Box 2.2. The Earliest Records of International Society' |
There are recorded formal agreements among ancient city-states which date as far back as 2400 BC, alliances dating to 1390 BC, and envoys as early as 653 BC (Barber 1979: 8-9). |
One point deserves particular emphasis so that the idea and expression of international society is understood in its proper historical context. Vertical or hierarchical relations between political groups are a historical commonplace throughout most of the world as far back as recorded history can take us. Political empire is the prevalent form of group relations. Horizontal relations between political groups is comparatively rare. The ancient Greeks constructed an international society which survived for several centuries in a surrounding political environment of various hegemonic empires, including Persia, Macedonia, and the Roman empire. At that time there were also great empires and suzerain-state systems beyond Europe and the Middle East, including the Chinese empire which was the greatest of them all and which lasted for millennia, albeit in different dynastic incarnations.

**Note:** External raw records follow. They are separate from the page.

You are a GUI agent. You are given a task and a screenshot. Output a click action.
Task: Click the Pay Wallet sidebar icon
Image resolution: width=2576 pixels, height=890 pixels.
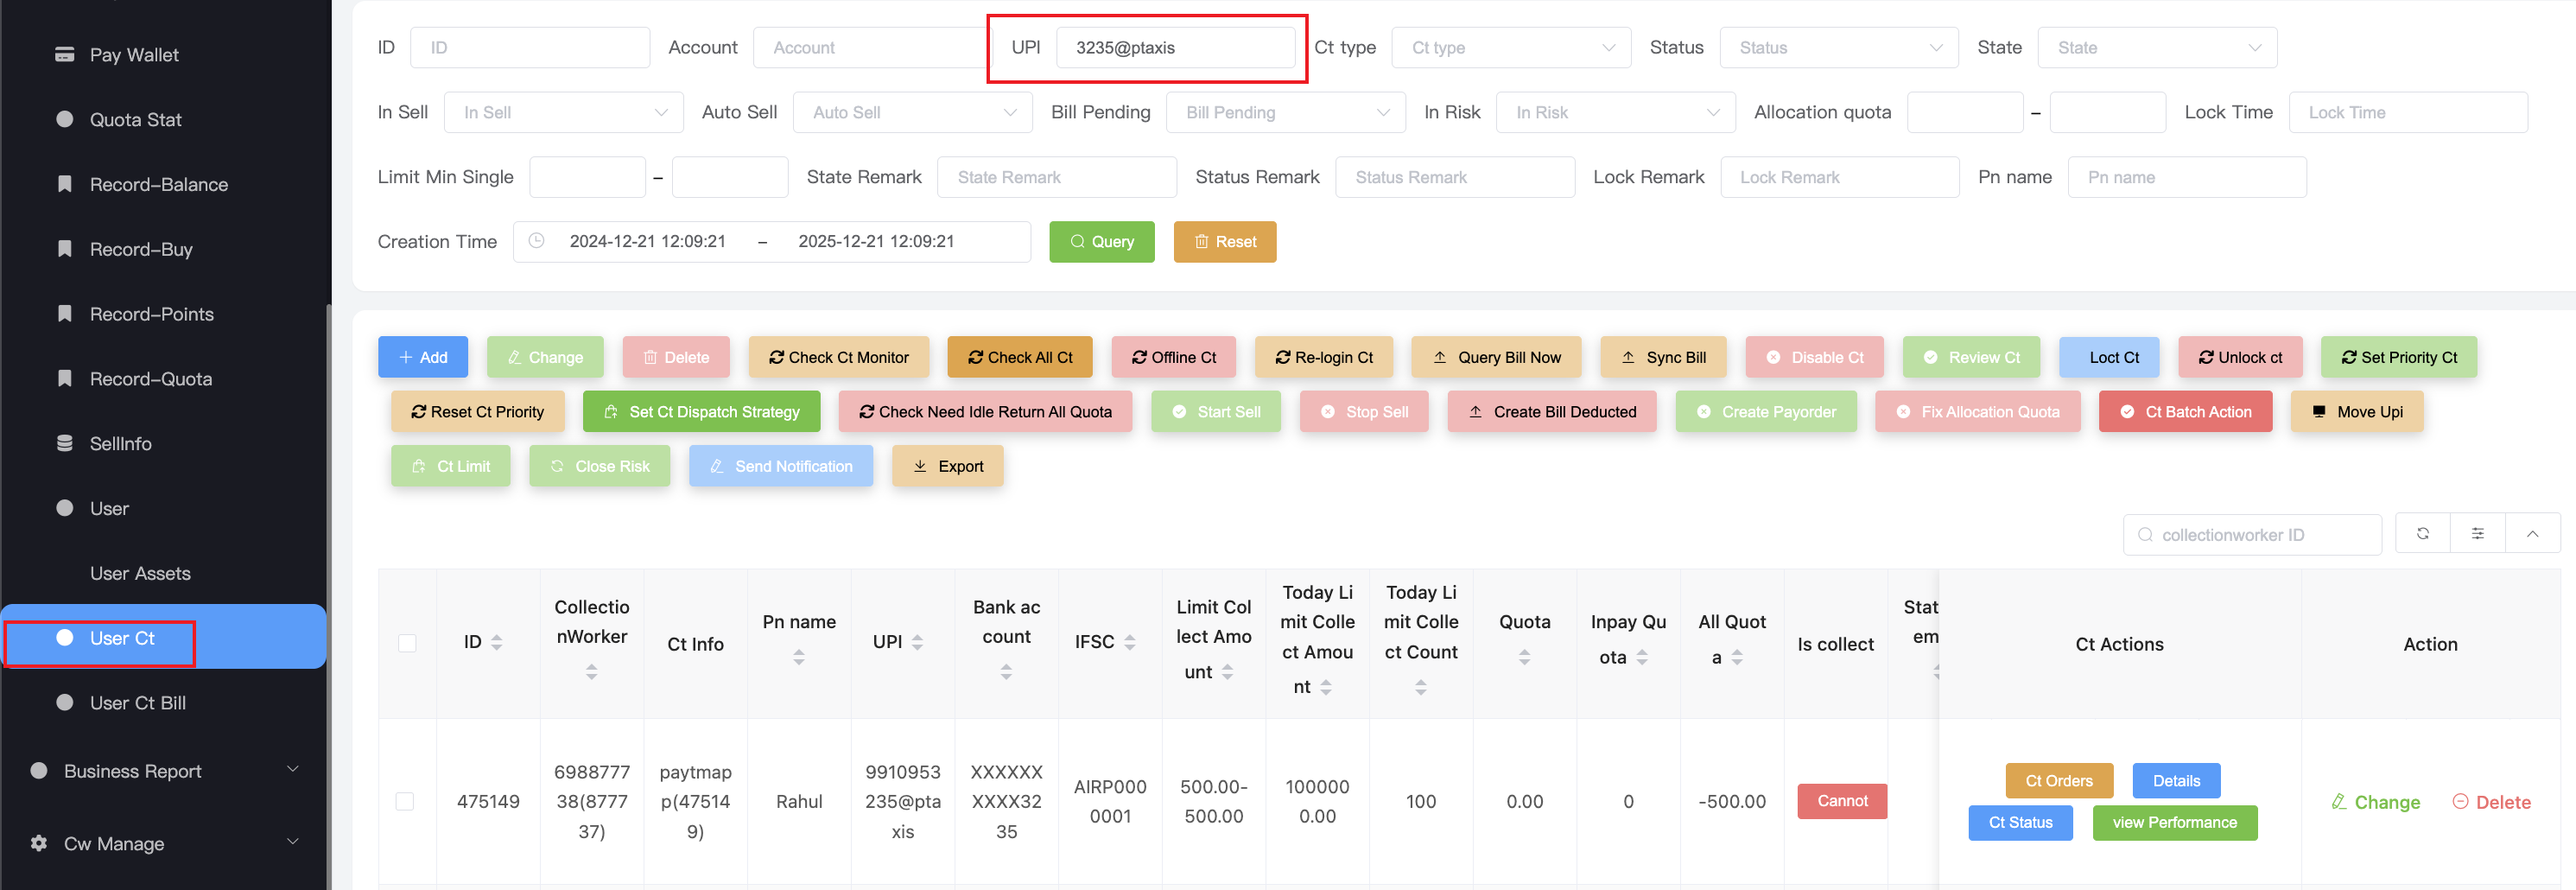tap(65, 54)
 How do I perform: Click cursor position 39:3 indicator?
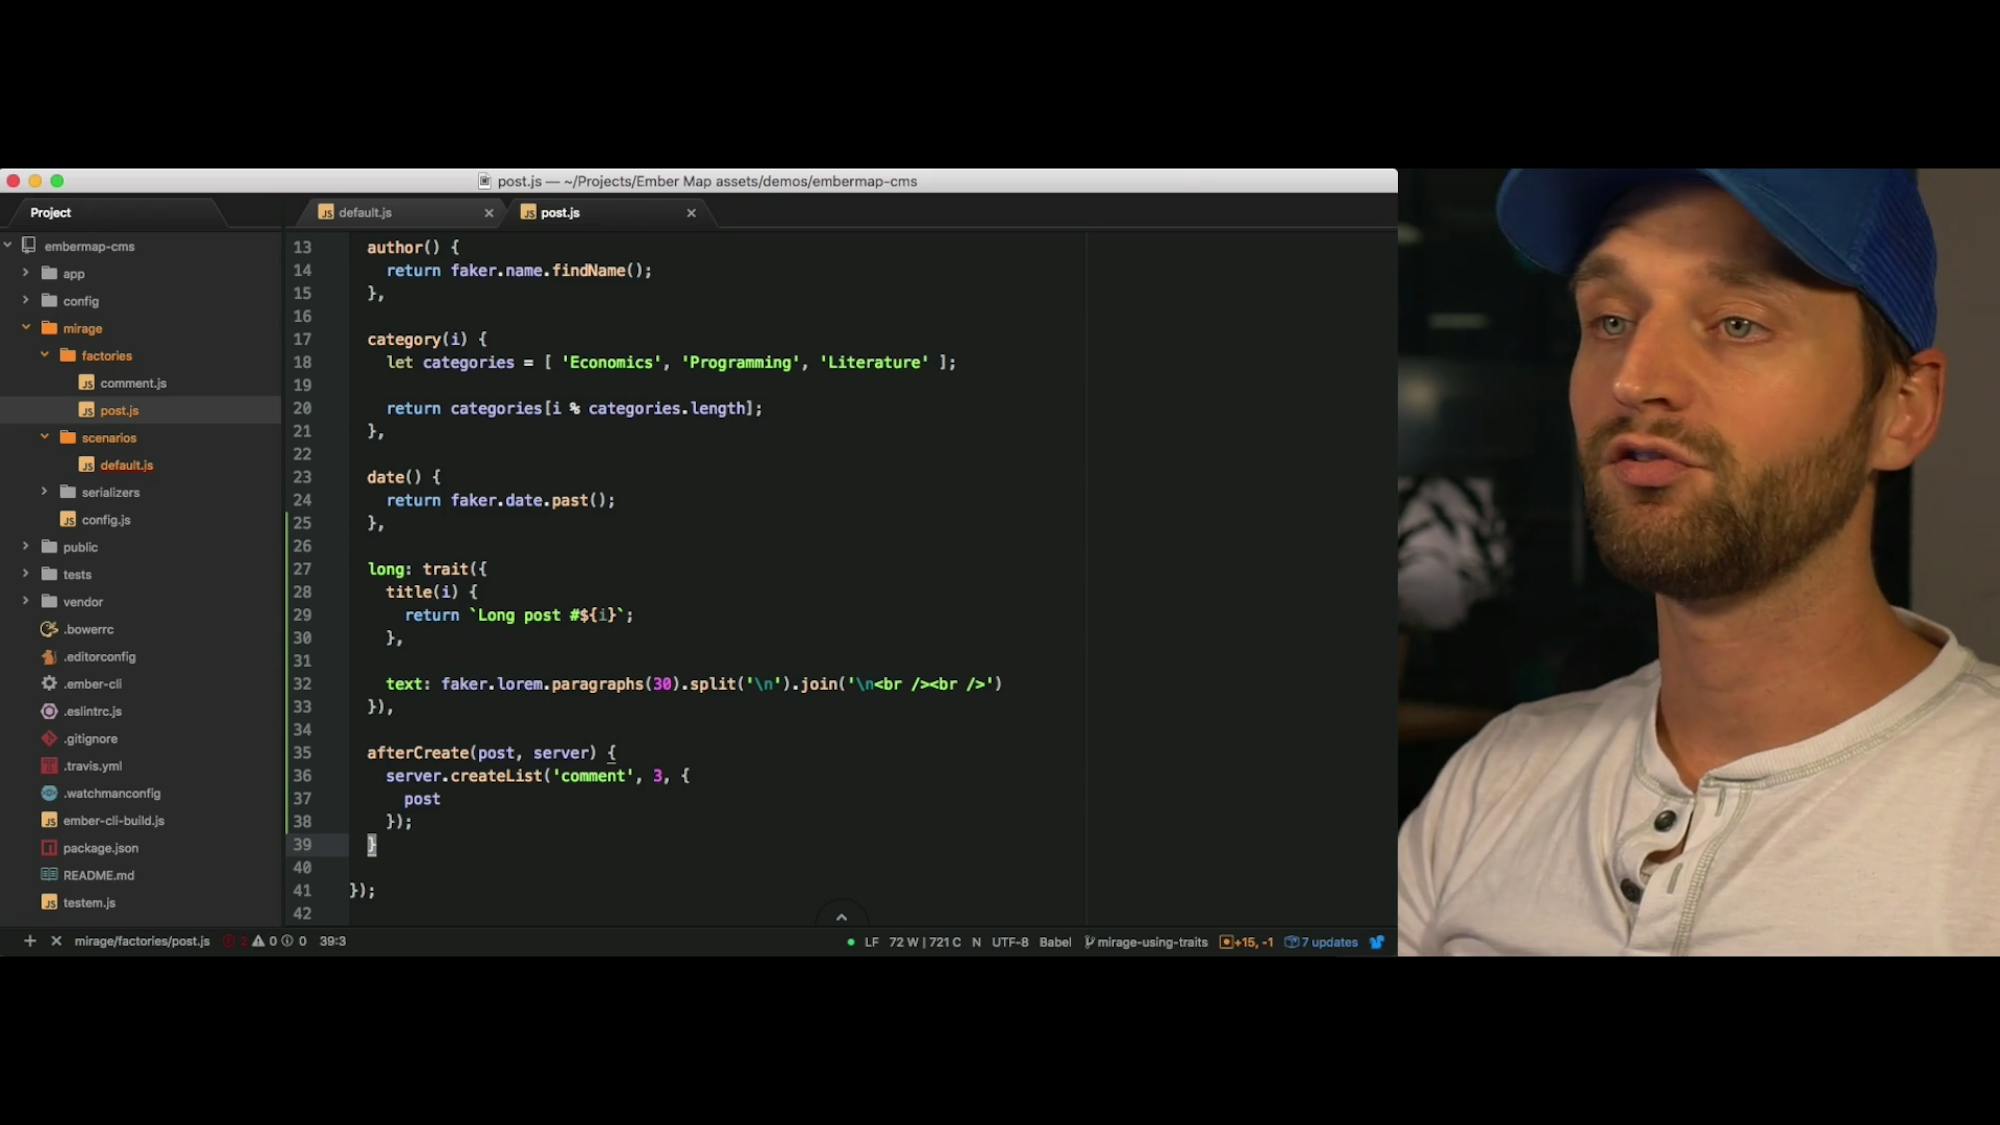pos(332,941)
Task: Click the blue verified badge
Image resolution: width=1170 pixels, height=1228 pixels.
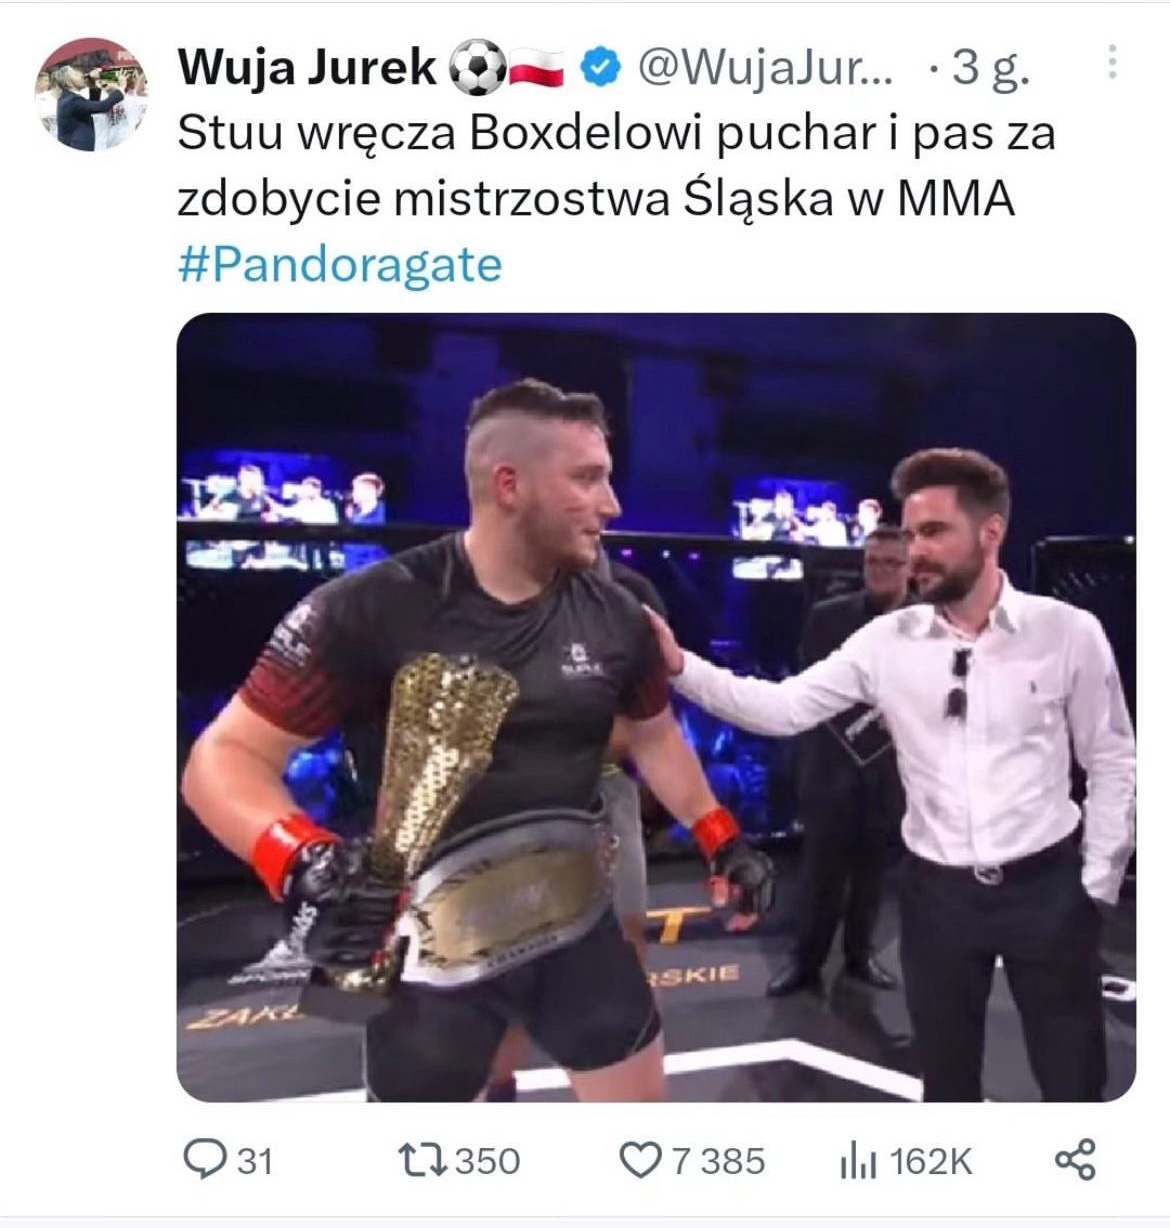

Empire was the prevalent mode of large-scale political group relations in Western Europe throughout the era of the Roman empire and that of its successor, medieval Christendom, which lasted until about the sixteenth century. In the late Middle Ages (1300-1500) the Renaissance Italians constructed and operated a small regional international society based on the city states of northern and central Italy. The first modern international society based on large-scale territorial states came into existence a little later in north-western Europe out of which the contemporary global international society has evolved (see chronology below). But empires continued to exist in Europe and many other parts of the world down to the twentieth century. Eastern Europe was dominated by empires until the end of the First World War. Although Europeans created a society of states among themselves which was the very definition of political modernity, at the very same time they constructed vast empires to rule non-European political communities in the rest of the world. International society is thus uncommon in history even though it has become globalized in the twentieth century and now prevails in every continent.